Frequentist (MLE, hypothesis tests):

Large datasets where the prior doesn’t matter
When stakeholders expect p-values and confidence intervals
When computational resources are limited

Bayesian:

Small datasets where prior knowledge helps
When you need uncertainty quantification
Sequential decision-making (updating beliefs as data arrives)
When you want to compare models naturally (Bayes factors)

In practice, the distinction blurs. Regularized MLE is MAP estimation. Neural network ensembles approximate Bayesian posteriors. The best practitioners use both frameworks where appropriate.

Hierarchical Bayesian Models

When you have groups of related parameters, hierarchical (multilevel) models share information across groups:

\begin{aligned} \mu_j &\sim \mathcal{N}(\mu_0, \tau^2) \quad \text{(group means drawn from population)} \\ X_{ij} &\sim \mathcal{N}(\mu_j, \sigma^2) \quad \text{(observations within groups)} \end{aligned}

The hyperparameters $\mu_0$ and $\tau^2$ are also given priors and inferred from data. This creates partial pooling: small groups borrow strength from larger groups.

In ML: Hierarchical models appear in:

Transfer learning — sharing parameters across related tasks
Recommender systems — user preferences as random effects
Meta-learning — learning from distributions over tasks
Mixed effects models — clinical trials with multiple sites

Approximate Bayesian Inference

Exact posteriors are rarely available outside conjugate models. Modern Bayesian methods use approximations:

Variational Inference (VI)

Approximate the posterior $P(\theta \mid \mathcal{D})$ with a simpler distribution $q(\theta)$ by minimizing the KL divergence:

q^*(\theta) = \arg\min_{q \in \mathcal{Q}} \text{KL}(q(\theta) \| P(\theta \mid \mathcal{D}))

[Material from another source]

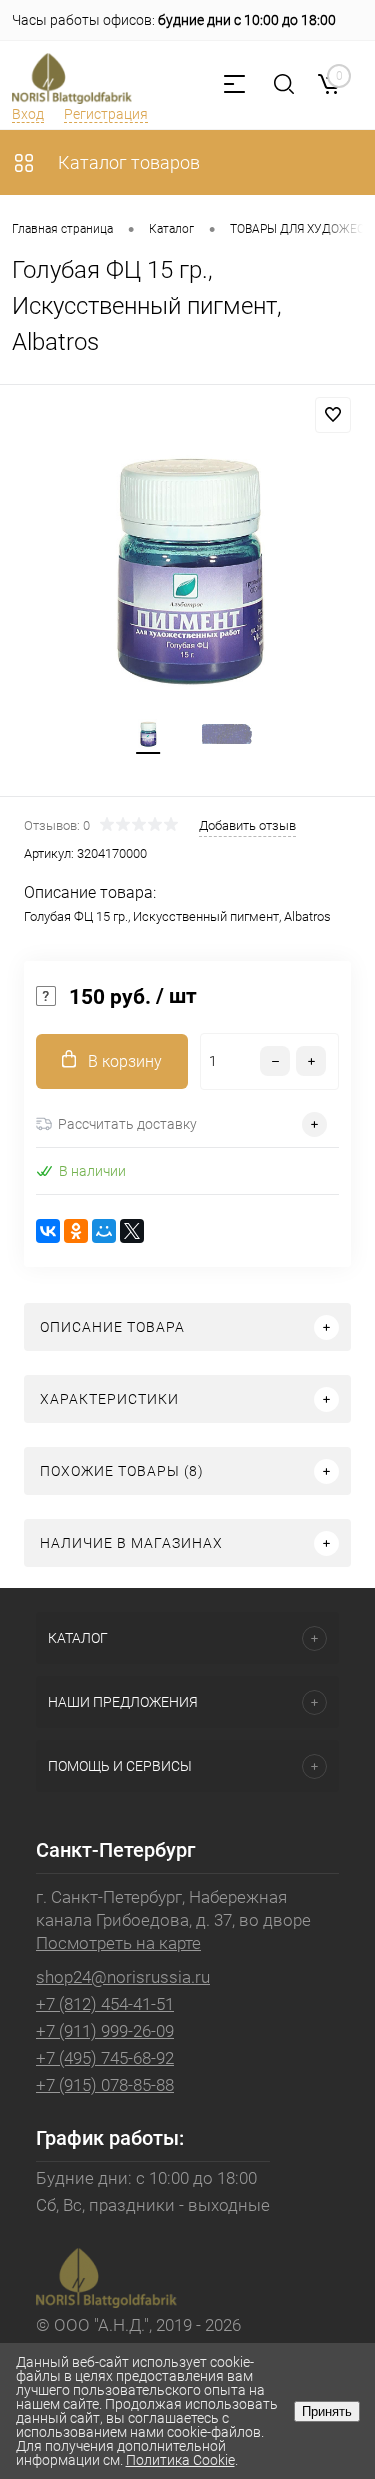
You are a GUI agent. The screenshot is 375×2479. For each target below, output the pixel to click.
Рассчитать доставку (127, 1124)
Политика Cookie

This converts inference into an optimization problem — something we know how to do efficiently.

VI is used in:

Variational Autoencoders (VAEs) — learning latent representations
Bayesian Neural Networks — uncertainty-aware deep learning
Topic models (LDA) — document-topic distributions

Markov Chain Monte Carlo (MCMC)

Generate samples from the posterior by constructing a Markov chain whose stationary distribution is $P(\theta \mid \mathcal{D})$ . We cover MCMC in depth in the sampling methods article.

Laplace Approximation

Approximate the posterior as a Gaussian centered at the MAP estimate:

P(\theta \mid \mathcal{D}) \approx \mathcal{N}\left(\theta_{\text{MAP}}, \left[-\nabla^2 \log P(\theta \mid \mathcal{D})\big|_{\theta_{\text{MAP}}}\right]^{-1}\right)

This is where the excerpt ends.